There’s good truth to this assumption. Render Safe Procedures (RSPs) are developed on known designs with practical testing done on them. Need me to RSP a certain Soviet fuze on a 250 kg bomb? We already know what the fuze contains, and there’s already a script for it.
Dude! Quit exposing my magic tricks!
Notes:
The bomb maker is not always the bomb emplacer.
I spent eight years in EOD. I have ‘experience.’ I consider those NCOs with 10+ years/multiple deployments the ‘experts.’
Blow In Place. Don’t mess with it, just detonate it, if the area can reasonably withstand a high-order detonation.
Tripler
It’s my birthday today. What a cool present: a thread I can intelligently speak to!
I wonder if this was the inspiration for the (realistic) scene in The Abyss where, due to the lack of light at the deep depth, Ed Harris can’t distinguish the colors of the wires on the bomb. A twist since he’s been given exact instructions from the SEAL guy on which wire to cut.
In that episode, The Price of Liberty, the explosive genius guy stole the Liberty Bell and rigged it with explosives. Chuck Connors, a Philly bomb squad captain, and Steve Austin had to defuse it.
The last bomb came down to four wires, red, white, blue, and yellow. Chuck Connors figured out that red and white were correct. The bomber’s dying words were “Red, white and blue”. Steve Austin chose yellow instead of blue and saved the Liberty Bell and hence America.
I recall a scene from somewhere where the Hero is confronted with a nuke (I think it was an actual nuke, not just an ordinary bomb) in the back of a truck, with a timer getting very close to zero. He has no idea what to do, and no time to contact anyone who does, so he just grabs the whole birds-nest of wiring and yanks.
Occasionally in movies you’ll see a bomb that has weird liquids in the detonator, like when the bomb is getting ready to detonate you see a vial full of liquid suddenly start draining into somewhere in the bomb.
I’ve seen movie or TV bombs that have a vial or some type of clear glass container in which what looks like liquid mercury is in it. It’s a motion sensor trigger.
Alternately, I’m not a chemist so I couldn’t say what, but there are certain liquids that, when mixed together, will cause an explosion or fire. That’s why we can only take no more than 3 oz. of any liquid on a plane.
Those are not motion sensors. They are tilt switches:
If you tilt the ampoule, the metallic mercury completes the circuit.
Well, I assume anyone who has completed high-school chemistry knows how to concoct primary explosives, redox reactions, etc. Mixing liquids in an actual improvised bomb sounds like a Rube Goldberg device compared to using a blasting cap or other reliable detonator, though.
Mixing large tanks of liquids might be the Hollywood version of illustrating binary chemical weapons, though.
Yeah, it’s in the Die Hard 3 movie. The bomb guy is analyzing circuits when the blue liquid starts infusing into the red liquid. We’re talking like 100 gallon plastic tanks. But the whole thing is safe until the fluids mix. Just cut the damn plastic tubing and let one fluid run out.

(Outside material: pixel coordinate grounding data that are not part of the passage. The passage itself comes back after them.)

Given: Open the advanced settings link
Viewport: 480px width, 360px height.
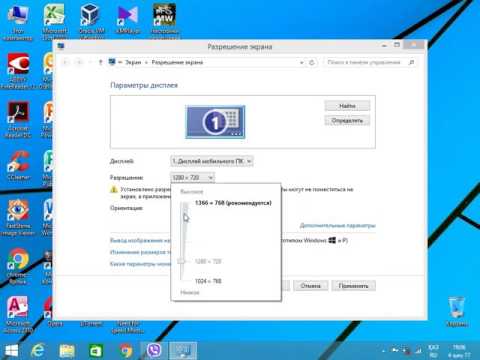Looking at the screenshot, I should coord(337,226).
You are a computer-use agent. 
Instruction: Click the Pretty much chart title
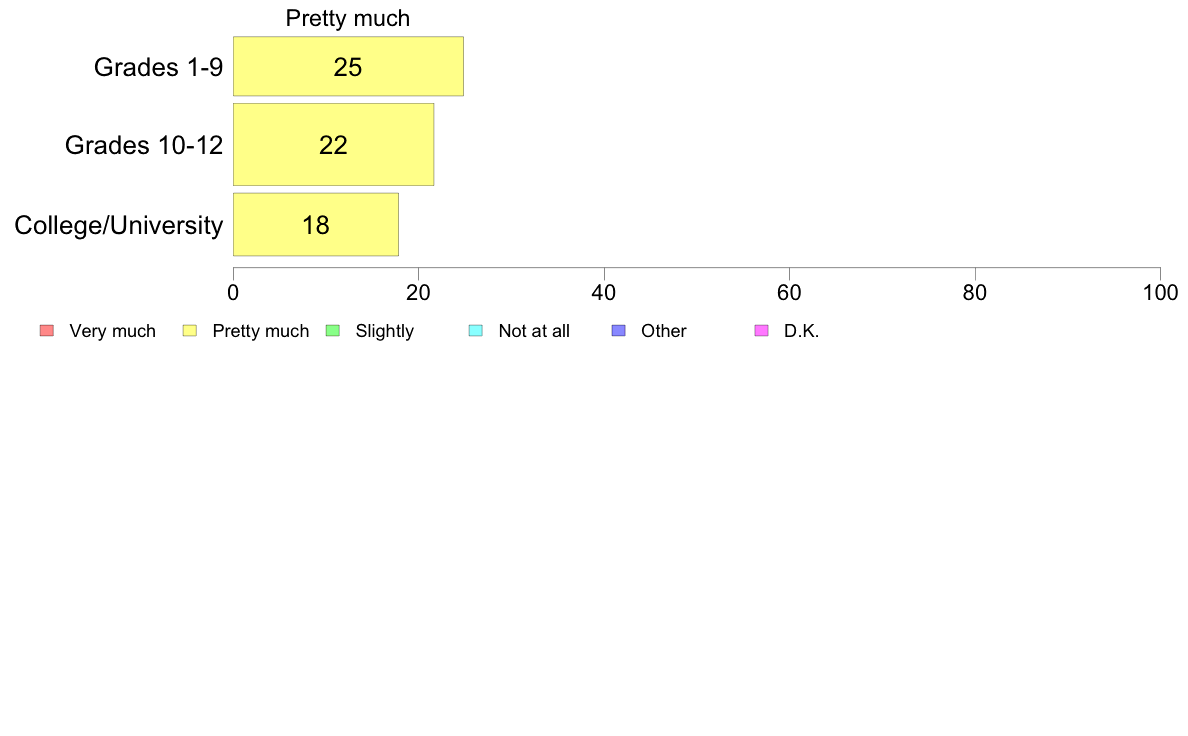[348, 18]
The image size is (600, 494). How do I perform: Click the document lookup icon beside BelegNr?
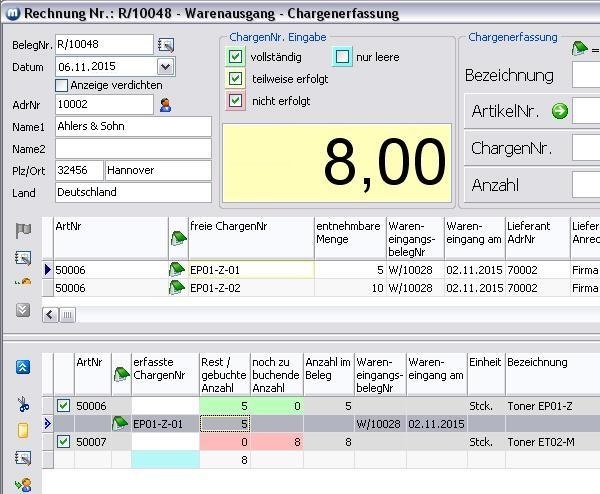166,45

I hope this doesn’t ruin the movie for anyone, but I hate that scene. All of the bomb disposal techs are wearing headsets so they can talk to each other. The point of which is that if Harris makes a mistake and sets off his bomb, the others won’t repeat the same mistake with theirs. But that only works if he tells them what he’s going to do before he does it. For most of the movie, that’s exactly what they do. But when it gets to that final scene, he leads everyone to believe that he’s going to cut the blue wire, and then he cuts the red. If he’d guessed wrong, someone (maybe everyone) else would have also cut the red wire and blown up. If I was one of the guys who worked with him, I’d have beat the shit out of him for needlessly risking my life.